Comparative Example 1-1: Production of an OLED with the deposition of a comparative compound as host

An OLED was manufactured in the same manner as in Device Example 1-1, except that Compound A was used as the host of the light-emitting layer.

The results for the operating voltage, the luminous efficiency and the CIE color coordinates at a luminance of 1000 nit and the time until the luminance is reduced from 100% to 95% at a luminance of 5500 nit (service life; T95) of the device examples 1- OLEDs produced 1 and 1-2 and Comparative Example 1-1 are shown in Table 1 below. [Table 1] host Operating voltage [V] Light output [cd / A] CIE Lifetime (T95) [h] × y Comparative example 1-1 A. 9.0 12.5 0.651 0.342 0.3 Device example 1-1 C-196 3.1 18.2 0.657 0.342 13.9 Device example 1-2 C-1 3.2 27.1 0.659 0.341 91.6

It can be seen from Table 1 that the OLED comprising the organic electroluminescent compound according to the present disclosure as a host has a lower operating voltage, a higher luminous efficiency and a longer service life than the OLED comprising the comparative compound of the comparative example.

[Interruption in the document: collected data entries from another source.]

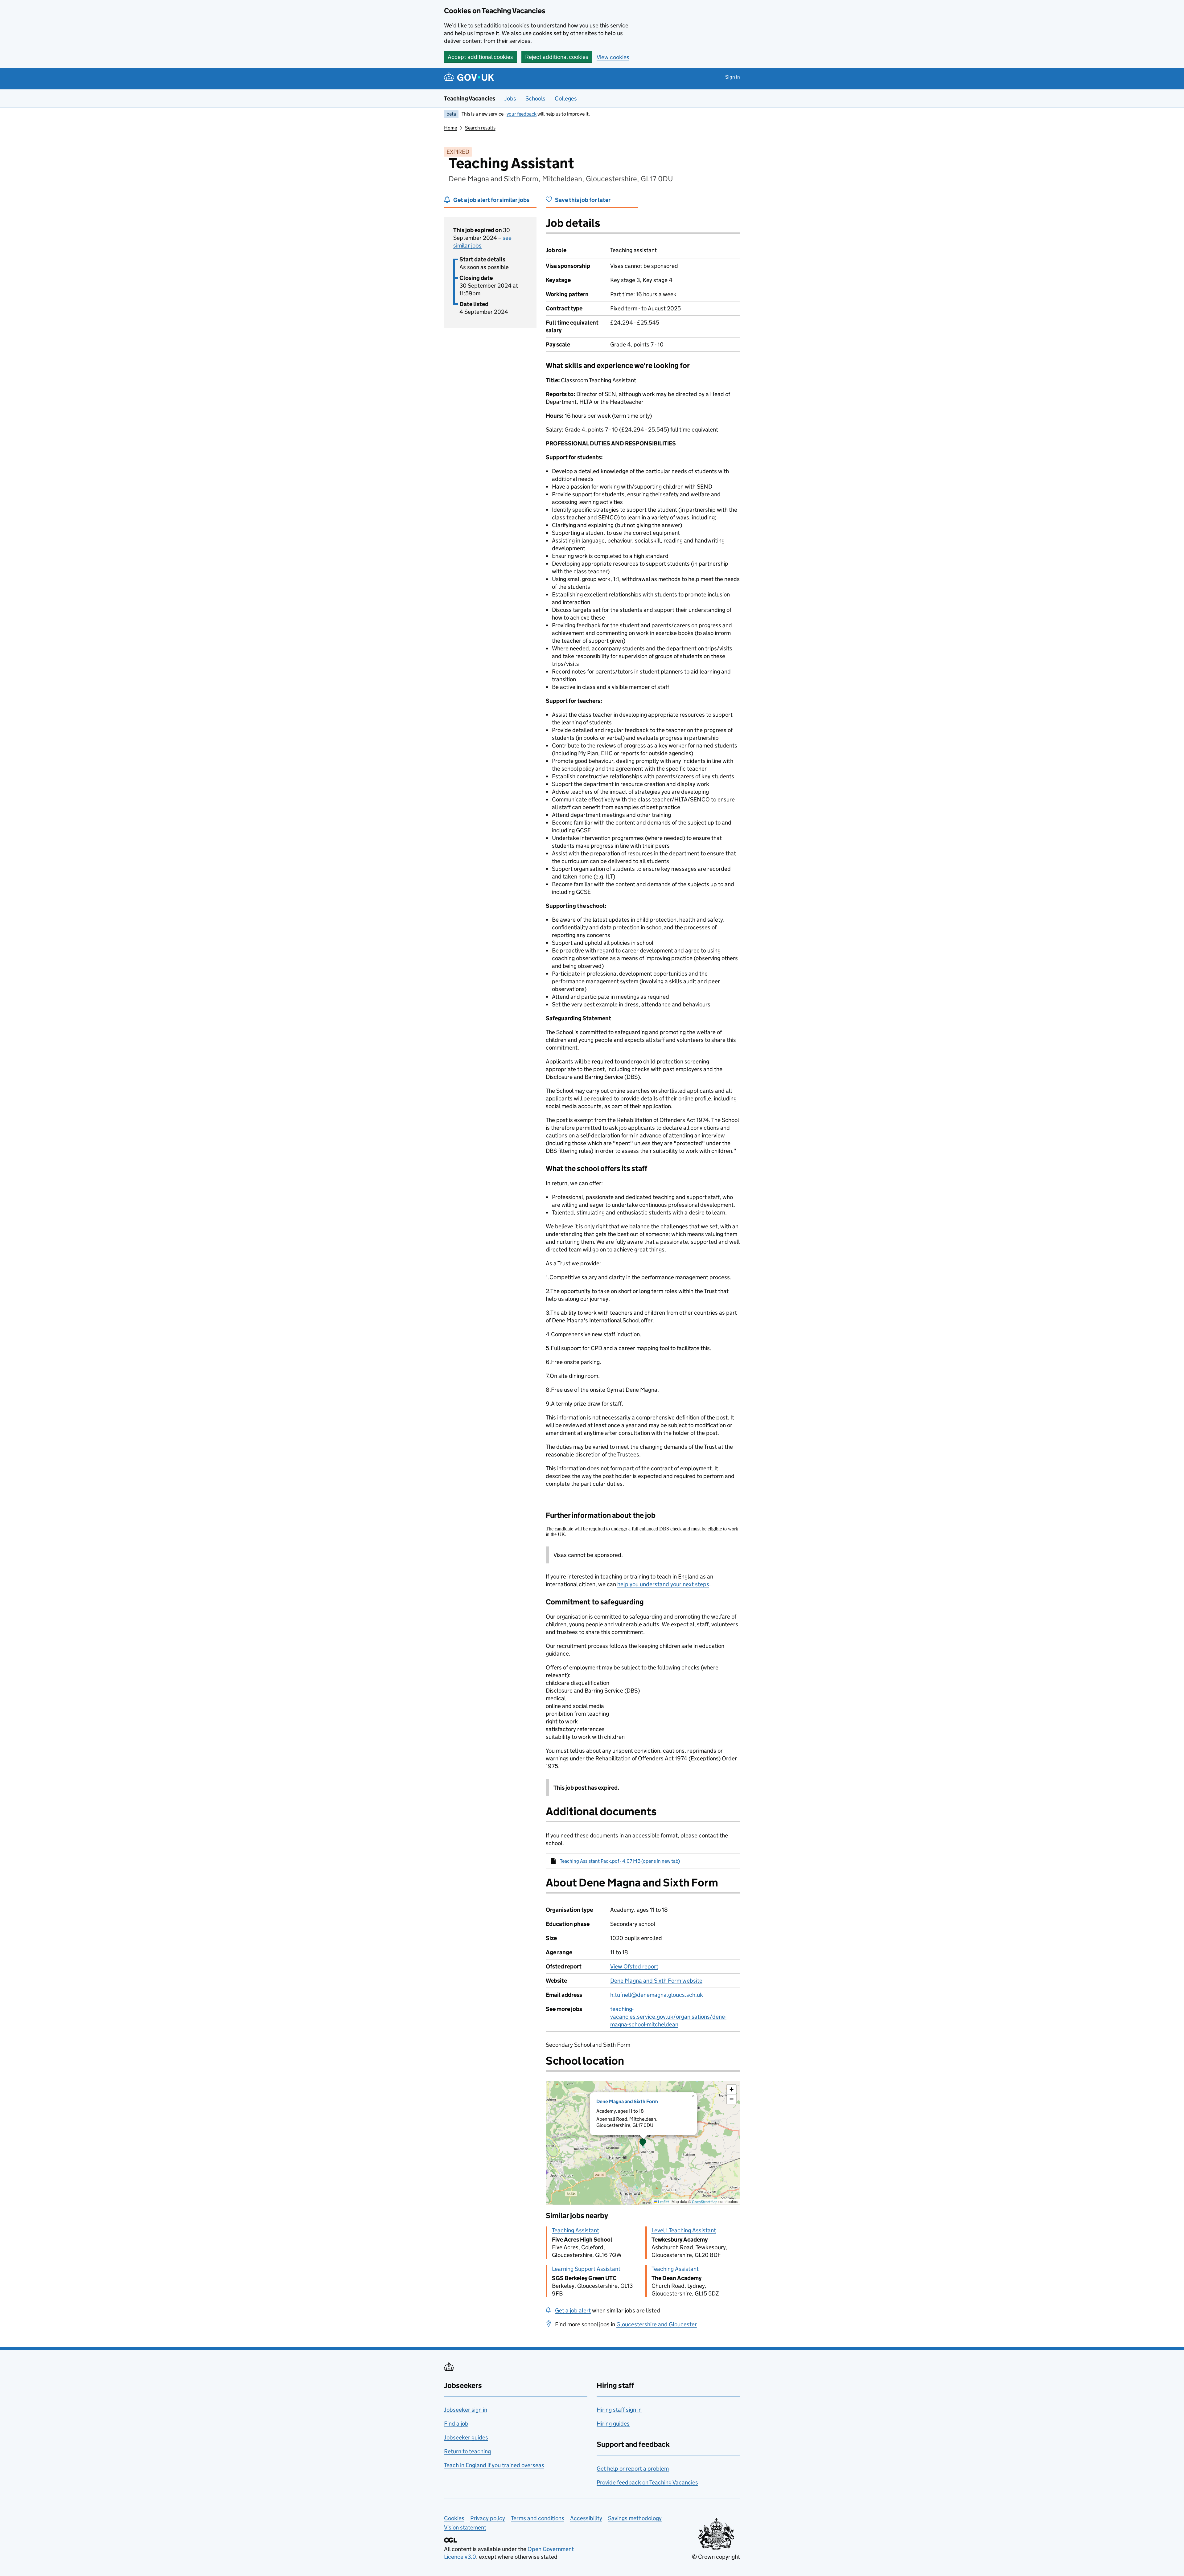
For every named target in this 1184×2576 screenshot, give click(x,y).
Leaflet (663, 2201)
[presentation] (643, 2143)
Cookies (454, 2518)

Without wishing to be bound by any theory, it is understood that the compound of the present disclosure has a rigid planar structure, thereby reducing the energy of steric hindrance. In addition, it is understood that the compound of the present disclosure can not only increase hole stability in an OLED, but also increase hole mobility by increasing HOMO energy levels, thereby achieving charge balance.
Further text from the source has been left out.